I have a table in a postgresql (10.2) database something like this...
create table (user_id text, event_time timestamp, ...);
I'd like to use this table in a self join, to match records to other records from the same user_id and an event_time within the next 5 minutes. Something like this...
select
*
from
test as a
inner join
test as b
on
a.user_id = b.user_id
and a.event_time < b.event_time
and a.event_time > b.event_time - interval '5 minutes';
This works fine, but I'd ideally like to make it faster. I've gotten the join to use an index on user_id
, but I'm wondering if it's possible to make an index to use both user_id AND the timestamp?
I've tried making a gist index on a tsrange from the event time to the event time plus 5 minutes, but Postgres seemed to just use the user_id index in that case.

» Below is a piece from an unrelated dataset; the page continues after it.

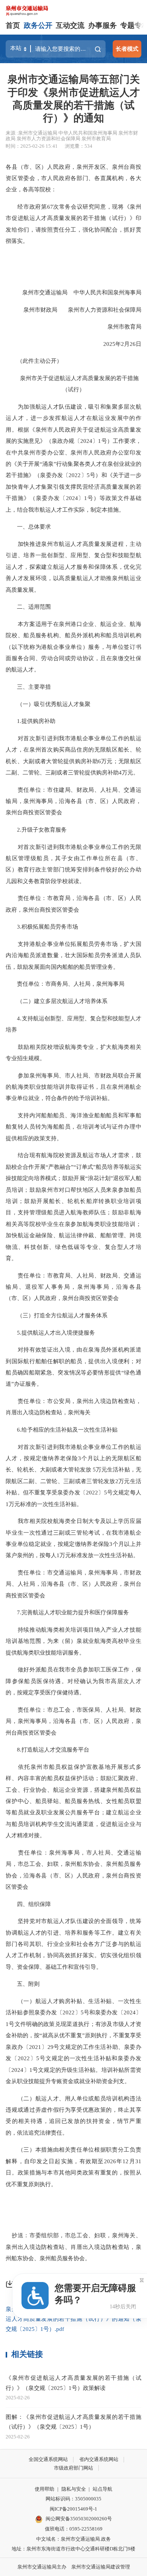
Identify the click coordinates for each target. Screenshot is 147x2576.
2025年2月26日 (116, 344)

I tried making a multi-column index on the user_id and the tsrange, but that doesn't seem supported.
Finally, I tried making an index on just the timestamp.
None of that seemed to help.
However, the timestamps cover a long time period, and I'm only interested in a 5-minute window, which intuitively feels like something a good index should help with.
Can this be accomplished?
CodePudding user response:
A multi-column index on the user_id
text and the event_time
timestamp should work. A gist index on the range would need to include the user id as well, and it would be less versatile since it would work only with the fixed interval of 5 minutes. I wouldn't use it unless what you actually want is to establish an exclusion constraint on the table.